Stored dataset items
<<<<

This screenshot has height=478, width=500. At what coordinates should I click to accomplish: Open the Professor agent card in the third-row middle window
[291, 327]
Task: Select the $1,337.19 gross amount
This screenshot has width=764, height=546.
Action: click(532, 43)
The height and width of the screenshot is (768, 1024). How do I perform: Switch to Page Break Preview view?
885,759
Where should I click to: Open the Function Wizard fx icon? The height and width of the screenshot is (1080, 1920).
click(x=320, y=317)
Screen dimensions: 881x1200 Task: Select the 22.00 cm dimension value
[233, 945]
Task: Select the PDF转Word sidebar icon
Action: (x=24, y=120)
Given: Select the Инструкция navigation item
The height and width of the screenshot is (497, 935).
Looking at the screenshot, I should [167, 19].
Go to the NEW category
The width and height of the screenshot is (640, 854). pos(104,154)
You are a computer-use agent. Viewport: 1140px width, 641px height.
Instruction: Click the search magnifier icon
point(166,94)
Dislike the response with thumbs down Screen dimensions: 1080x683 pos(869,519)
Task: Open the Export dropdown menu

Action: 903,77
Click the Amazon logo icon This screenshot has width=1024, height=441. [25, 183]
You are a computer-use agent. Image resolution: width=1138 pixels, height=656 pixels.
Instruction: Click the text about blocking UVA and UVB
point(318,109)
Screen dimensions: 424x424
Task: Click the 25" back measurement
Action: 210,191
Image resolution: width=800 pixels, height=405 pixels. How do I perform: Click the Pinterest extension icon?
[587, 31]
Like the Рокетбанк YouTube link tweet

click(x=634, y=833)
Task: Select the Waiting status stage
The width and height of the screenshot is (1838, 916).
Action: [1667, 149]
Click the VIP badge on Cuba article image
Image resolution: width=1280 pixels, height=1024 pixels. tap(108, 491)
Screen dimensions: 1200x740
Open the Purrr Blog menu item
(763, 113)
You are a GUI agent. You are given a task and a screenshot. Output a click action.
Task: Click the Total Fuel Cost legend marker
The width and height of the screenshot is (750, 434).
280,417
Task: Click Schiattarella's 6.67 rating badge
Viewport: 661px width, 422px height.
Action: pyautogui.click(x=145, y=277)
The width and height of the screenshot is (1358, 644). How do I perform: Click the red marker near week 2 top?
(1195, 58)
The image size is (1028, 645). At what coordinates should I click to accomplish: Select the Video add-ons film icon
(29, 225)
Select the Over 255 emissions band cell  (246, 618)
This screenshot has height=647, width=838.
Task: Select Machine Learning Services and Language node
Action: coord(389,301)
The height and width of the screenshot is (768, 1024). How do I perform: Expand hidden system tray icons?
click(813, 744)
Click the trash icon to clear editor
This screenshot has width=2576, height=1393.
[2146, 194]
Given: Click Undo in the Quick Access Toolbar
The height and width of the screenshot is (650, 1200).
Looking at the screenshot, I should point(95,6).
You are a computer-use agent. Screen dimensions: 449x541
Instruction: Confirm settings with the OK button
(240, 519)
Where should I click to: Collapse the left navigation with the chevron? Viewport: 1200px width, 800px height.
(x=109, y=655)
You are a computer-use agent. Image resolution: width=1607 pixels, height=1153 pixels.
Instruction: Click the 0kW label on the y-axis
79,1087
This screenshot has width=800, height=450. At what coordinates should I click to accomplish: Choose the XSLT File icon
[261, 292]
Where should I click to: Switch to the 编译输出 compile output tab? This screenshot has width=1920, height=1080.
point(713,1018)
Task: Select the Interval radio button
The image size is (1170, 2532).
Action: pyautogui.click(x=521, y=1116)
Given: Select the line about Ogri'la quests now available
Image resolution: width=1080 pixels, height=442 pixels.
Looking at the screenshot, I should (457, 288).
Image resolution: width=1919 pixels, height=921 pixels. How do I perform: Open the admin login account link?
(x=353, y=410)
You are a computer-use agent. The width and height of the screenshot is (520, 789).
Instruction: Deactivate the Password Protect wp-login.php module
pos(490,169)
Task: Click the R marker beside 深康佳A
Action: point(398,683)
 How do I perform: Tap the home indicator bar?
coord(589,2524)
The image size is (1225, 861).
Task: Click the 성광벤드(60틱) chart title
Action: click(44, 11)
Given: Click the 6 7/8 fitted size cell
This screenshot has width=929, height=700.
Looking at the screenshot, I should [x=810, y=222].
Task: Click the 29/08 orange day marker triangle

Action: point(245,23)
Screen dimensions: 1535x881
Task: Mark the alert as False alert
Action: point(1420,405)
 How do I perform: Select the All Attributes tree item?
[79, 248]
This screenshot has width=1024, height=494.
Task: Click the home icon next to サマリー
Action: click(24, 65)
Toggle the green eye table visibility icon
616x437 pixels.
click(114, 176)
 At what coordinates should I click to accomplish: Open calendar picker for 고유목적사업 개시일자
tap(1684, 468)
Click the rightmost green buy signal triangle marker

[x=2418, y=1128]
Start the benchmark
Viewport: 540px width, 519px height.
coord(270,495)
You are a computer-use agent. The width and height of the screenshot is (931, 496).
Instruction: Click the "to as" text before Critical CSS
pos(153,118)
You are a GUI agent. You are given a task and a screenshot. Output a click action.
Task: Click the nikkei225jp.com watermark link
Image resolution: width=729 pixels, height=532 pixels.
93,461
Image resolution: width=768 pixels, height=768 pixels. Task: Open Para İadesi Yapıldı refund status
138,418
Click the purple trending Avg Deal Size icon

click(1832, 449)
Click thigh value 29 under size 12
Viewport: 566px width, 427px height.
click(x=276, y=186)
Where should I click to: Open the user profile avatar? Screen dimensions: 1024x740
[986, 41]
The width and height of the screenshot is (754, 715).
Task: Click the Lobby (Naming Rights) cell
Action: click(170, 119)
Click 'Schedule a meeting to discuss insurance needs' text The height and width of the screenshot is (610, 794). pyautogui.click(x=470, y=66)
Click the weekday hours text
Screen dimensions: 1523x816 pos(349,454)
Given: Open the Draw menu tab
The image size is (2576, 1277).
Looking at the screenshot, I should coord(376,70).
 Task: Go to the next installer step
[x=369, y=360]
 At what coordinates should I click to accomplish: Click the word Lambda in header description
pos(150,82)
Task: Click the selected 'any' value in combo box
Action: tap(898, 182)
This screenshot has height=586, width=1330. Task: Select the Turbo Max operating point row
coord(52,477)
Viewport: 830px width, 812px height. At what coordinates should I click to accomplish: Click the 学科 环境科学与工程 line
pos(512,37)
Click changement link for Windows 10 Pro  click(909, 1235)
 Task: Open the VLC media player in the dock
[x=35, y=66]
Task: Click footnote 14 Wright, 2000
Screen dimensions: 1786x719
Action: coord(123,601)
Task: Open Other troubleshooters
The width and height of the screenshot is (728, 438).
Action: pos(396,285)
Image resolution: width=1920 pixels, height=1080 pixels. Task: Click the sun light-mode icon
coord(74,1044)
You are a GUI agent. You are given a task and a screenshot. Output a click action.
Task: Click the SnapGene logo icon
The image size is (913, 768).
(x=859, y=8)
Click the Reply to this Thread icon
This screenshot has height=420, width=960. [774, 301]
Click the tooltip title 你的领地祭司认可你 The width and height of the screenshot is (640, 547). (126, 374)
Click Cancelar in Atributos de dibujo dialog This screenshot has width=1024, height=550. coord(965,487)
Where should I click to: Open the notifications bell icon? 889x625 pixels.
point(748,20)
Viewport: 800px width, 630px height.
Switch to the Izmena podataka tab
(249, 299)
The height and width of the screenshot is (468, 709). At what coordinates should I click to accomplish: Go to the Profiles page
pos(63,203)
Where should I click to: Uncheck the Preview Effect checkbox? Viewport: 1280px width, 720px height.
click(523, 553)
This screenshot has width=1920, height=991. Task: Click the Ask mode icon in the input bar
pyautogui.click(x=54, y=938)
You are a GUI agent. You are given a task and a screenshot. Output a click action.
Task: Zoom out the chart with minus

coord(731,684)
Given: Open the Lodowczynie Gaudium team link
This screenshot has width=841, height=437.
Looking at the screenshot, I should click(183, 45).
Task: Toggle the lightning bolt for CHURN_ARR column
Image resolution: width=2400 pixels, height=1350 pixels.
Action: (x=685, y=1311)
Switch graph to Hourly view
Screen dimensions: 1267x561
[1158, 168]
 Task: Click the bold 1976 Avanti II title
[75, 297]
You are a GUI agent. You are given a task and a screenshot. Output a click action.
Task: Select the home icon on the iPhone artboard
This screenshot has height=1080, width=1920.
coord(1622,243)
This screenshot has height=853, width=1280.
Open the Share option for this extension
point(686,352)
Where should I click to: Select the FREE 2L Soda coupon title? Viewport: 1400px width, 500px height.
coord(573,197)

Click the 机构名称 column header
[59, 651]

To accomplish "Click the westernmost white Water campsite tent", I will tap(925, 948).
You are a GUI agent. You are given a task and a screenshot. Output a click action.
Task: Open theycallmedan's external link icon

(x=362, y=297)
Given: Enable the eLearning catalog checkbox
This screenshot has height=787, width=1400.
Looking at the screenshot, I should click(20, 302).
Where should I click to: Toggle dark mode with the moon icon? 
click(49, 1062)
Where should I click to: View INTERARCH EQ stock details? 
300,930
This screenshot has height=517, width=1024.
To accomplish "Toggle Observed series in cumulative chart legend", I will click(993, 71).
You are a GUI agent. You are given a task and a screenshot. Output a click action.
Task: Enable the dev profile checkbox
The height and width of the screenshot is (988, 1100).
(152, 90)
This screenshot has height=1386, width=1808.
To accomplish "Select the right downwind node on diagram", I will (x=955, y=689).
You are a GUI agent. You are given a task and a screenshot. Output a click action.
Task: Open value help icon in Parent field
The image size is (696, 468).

>>>>

Reproduce word for word the lines from the line with "Task: Select the Interval radio button" to the line with "Looking at the screenshot, I should (457, 288).", including both.

## FULL ANSWER
Task: Select the Interval radio button
The image size is (1170, 2532).
Action: pyautogui.click(x=521, y=1116)
Given: Select the line about Ogri'la quests now available
Image resolution: width=1080 pixels, height=442 pixels.
Looking at the screenshot, I should (457, 288).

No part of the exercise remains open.